● Data for review:
_ _ _ _

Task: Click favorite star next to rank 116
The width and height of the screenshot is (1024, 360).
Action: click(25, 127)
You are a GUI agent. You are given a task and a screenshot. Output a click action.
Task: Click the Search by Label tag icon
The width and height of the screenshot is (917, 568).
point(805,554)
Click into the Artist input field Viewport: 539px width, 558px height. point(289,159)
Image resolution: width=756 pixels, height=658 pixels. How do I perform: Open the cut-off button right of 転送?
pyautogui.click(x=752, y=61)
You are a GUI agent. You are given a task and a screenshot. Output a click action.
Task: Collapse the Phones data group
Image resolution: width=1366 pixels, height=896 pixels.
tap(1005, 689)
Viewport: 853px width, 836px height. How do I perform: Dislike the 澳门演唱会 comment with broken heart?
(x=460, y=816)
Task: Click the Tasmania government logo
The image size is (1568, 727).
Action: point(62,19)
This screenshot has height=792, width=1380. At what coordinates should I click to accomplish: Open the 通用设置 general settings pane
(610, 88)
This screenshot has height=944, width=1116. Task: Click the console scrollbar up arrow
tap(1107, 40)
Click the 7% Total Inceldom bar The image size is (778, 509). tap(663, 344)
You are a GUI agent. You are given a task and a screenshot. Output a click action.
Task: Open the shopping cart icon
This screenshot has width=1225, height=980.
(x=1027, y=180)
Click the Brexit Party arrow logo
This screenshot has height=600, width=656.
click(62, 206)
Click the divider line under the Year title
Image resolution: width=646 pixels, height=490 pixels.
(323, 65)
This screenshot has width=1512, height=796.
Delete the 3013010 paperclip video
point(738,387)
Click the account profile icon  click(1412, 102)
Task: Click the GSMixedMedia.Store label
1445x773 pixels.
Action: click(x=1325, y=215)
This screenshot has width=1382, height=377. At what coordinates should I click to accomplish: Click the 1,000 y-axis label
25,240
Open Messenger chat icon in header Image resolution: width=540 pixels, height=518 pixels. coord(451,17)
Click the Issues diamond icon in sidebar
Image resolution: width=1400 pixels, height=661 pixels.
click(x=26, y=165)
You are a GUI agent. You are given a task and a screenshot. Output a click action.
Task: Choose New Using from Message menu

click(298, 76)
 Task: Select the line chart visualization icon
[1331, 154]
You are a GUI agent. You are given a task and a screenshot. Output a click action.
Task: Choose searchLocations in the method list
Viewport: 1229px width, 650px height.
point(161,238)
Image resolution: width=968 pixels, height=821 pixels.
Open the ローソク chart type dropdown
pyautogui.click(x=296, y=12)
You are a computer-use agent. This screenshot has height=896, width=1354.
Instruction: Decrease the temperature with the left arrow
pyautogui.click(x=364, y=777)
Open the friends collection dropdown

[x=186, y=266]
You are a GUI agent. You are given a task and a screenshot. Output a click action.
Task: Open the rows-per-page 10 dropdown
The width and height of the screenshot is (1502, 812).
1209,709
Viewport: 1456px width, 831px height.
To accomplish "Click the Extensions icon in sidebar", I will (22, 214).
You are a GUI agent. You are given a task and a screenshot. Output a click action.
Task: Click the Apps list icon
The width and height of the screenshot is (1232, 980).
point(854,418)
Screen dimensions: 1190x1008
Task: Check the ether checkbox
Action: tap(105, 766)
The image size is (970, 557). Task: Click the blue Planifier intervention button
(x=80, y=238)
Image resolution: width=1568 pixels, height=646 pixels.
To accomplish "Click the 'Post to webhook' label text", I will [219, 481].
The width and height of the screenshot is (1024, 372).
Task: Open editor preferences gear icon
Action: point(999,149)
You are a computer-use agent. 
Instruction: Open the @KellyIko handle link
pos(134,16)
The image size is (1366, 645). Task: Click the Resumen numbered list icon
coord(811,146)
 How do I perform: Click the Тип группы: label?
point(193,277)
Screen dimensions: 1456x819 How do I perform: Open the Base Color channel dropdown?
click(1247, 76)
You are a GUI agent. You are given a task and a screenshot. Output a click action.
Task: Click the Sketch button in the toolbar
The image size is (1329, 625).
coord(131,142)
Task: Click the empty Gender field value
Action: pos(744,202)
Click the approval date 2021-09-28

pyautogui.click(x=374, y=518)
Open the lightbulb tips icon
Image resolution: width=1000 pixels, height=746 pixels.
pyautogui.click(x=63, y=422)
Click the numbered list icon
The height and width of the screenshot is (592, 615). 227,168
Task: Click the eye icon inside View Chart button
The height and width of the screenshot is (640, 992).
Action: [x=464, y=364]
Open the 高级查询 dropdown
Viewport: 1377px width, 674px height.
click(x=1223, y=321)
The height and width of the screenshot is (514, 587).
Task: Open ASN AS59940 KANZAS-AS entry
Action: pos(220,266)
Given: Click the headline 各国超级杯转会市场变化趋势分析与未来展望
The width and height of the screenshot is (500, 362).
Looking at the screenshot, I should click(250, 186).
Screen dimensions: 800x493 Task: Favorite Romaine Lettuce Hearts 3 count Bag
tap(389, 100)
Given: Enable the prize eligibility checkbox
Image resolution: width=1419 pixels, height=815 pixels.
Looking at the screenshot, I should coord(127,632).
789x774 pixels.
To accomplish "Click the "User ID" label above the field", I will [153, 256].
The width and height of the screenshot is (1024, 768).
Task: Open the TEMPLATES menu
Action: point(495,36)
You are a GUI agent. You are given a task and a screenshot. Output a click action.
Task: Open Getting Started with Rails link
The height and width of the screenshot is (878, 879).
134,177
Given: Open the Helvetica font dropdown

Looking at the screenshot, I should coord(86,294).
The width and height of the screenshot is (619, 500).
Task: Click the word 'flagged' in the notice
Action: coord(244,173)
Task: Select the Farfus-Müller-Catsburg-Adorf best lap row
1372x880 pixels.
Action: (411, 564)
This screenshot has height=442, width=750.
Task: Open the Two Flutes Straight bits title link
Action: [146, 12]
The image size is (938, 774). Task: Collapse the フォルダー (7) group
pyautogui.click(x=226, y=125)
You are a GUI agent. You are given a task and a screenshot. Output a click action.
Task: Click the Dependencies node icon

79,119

_ _ _ _

Write every entry out again exactly.

Task: Click favorite star next to rank 116
The width and height of the screenshot is (1024, 360).
Action: click(25, 127)
You are a GUI agent. You are given a task and a screenshot. Output a click action.
Task: Click the Search by Label tag icon
The width and height of the screenshot is (917, 568).
point(805,554)
Click into the Artist input field Viewport: 539px width, 558px height. point(289,159)
Image resolution: width=756 pixels, height=658 pixels. How do I perform: Open the cut-off button right of 転送?
pyautogui.click(x=752, y=61)
You are a GUI agent. You are given a task and a screenshot. Output a click action.
Task: Collapse the Phones data group
Image resolution: width=1366 pixels, height=896 pixels.
tap(1005, 689)
Viewport: 853px width, 836px height. How do I perform: Dislike the 澳门演唱会 comment with broken heart?
(x=460, y=816)
Task: Click the Tasmania government logo
The image size is (1568, 727).
Action: point(62,19)
This screenshot has height=792, width=1380. At what coordinates should I click to accomplish: Open the 通用设置 general settings pane
(610, 88)
This screenshot has height=944, width=1116. Task: Click the console scrollbar up arrow
tap(1107, 40)
Click the 7% Total Inceldom bar The image size is (778, 509). tap(663, 344)
You are a GUI agent. You are given a task and a screenshot. Output a click action.
Task: Open the shopping cart icon
This screenshot has width=1225, height=980.
(x=1027, y=180)
Click the Brexit Party arrow logo
This screenshot has height=600, width=656.
click(62, 206)
Click the divider line under the Year title
Image resolution: width=646 pixels, height=490 pixels.
(323, 65)
This screenshot has width=1512, height=796.
Delete the 3013010 paperclip video
point(738,387)
Click the account profile icon  click(1412, 102)
Task: Click the GSMixedMedia.Store label
1445x773 pixels.
Action: click(x=1325, y=215)
This screenshot has width=1382, height=377. At what coordinates should I click to accomplish: Click the 1,000 y-axis label
25,240
Open Messenger chat icon in header Image resolution: width=540 pixels, height=518 pixels. coord(451,17)
Click the Issues diamond icon in sidebar
Image resolution: width=1400 pixels, height=661 pixels.
click(x=26, y=165)
You are a GUI agent. You are given a task and a screenshot. Output a click action.
Task: Choose New Using from Message menu

click(298, 76)
 Task: Select the line chart visualization icon
[1331, 154]
You are a GUI agent. You are given a task and a screenshot. Output a click action.
Task: Choose searchLocations in the method list
Viewport: 1229px width, 650px height.
point(161,238)
Image resolution: width=968 pixels, height=821 pixels.
Open the ローソク chart type dropdown
pyautogui.click(x=296, y=12)
You are a computer-use agent. This screenshot has height=896, width=1354.
Instruction: Decrease the temperature with the left arrow
pyautogui.click(x=364, y=777)
Open the friends collection dropdown

[x=186, y=266]
You are a GUI agent. You are given a task and a screenshot. Output a click action.
Task: Open the rows-per-page 10 dropdown
The width and height of the screenshot is (1502, 812).
1209,709
Viewport: 1456px width, 831px height.
To accomplish "Click the Extensions icon in sidebar", I will (22, 214).
You are a GUI agent. You are given a task and a screenshot. Output a click action.
Task: Click the Apps list icon
The width and height of the screenshot is (1232, 980).
point(854,418)
Screen dimensions: 1190x1008
Task: Check the ether checkbox
Action: tap(105, 766)
The image size is (970, 557). Task: Click the blue Planifier intervention button
(x=80, y=238)
Image resolution: width=1568 pixels, height=646 pixels.
To accomplish "Click the 'Post to webhook' label text", I will [219, 481].
The width and height of the screenshot is (1024, 372).
Task: Open editor preferences gear icon
Action: point(999,149)
You are a computer-use agent. 
Instruction: Open the @KellyIko handle link
pos(134,16)
The image size is (1366, 645). Task: Click the Resumen numbered list icon
coord(811,146)
 How do I perform: Click the Тип группы: label?
point(193,277)
Screen dimensions: 1456x819 How do I perform: Open the Base Color channel dropdown?
click(1247, 76)
You are a GUI agent. You are given a task and a screenshot. Output a click action.
Task: Click the Sketch button in the toolbar
The image size is (1329, 625).
coord(131,142)
Task: Click the empty Gender field value
Action: pos(744,202)
Click the approval date 2021-09-28

pyautogui.click(x=374, y=518)
Open the lightbulb tips icon
Image resolution: width=1000 pixels, height=746 pixels.
pyautogui.click(x=63, y=422)
Click the numbered list icon
The height and width of the screenshot is (592, 615). 227,168
Task: Click the eye icon inside View Chart button
The height and width of the screenshot is (640, 992).
Action: [x=464, y=364]
Open the 高级查询 dropdown
Viewport: 1377px width, 674px height.
click(x=1223, y=321)
The height and width of the screenshot is (514, 587).
Task: Open ASN AS59940 KANZAS-AS entry
Action: pos(220,266)
Given: Click the headline 各国超级杯转会市场变化趋势分析与未来展望
The width and height of the screenshot is (500, 362).
Looking at the screenshot, I should click(250, 186).
Screen dimensions: 800x493 Task: Favorite Romaine Lettuce Hearts 3 count Bag
tap(389, 100)
Given: Enable the prize eligibility checkbox
Image resolution: width=1419 pixels, height=815 pixels.
Looking at the screenshot, I should coord(127,632).
789x774 pixels.
To accomplish "Click the "User ID" label above the field", I will [153, 256].
The width and height of the screenshot is (1024, 768).
Task: Open the TEMPLATES menu
Action: point(495,36)
You are a GUI agent. You are given a task and a screenshot. Output a click action.
Task: Open Getting Started with Rails link
The height and width of the screenshot is (878, 879).
134,177
Given: Open the Helvetica font dropdown

Looking at the screenshot, I should coord(86,294).
The width and height of the screenshot is (619, 500).
Task: Click the word 'flagged' in the notice
Action: coord(244,173)
Task: Select the Farfus-Müller-Catsburg-Adorf best lap row
1372x880 pixels.
Action: (411, 564)
This screenshot has height=442, width=750.
Task: Open the Two Flutes Straight bits title link
Action: [146, 12]
The image size is (938, 774). Task: Collapse the フォルダー (7) group
pyautogui.click(x=226, y=125)
You are a GUI agent. You are given a task and a screenshot. Output a click action.
Task: Click the Dependencies node icon

79,119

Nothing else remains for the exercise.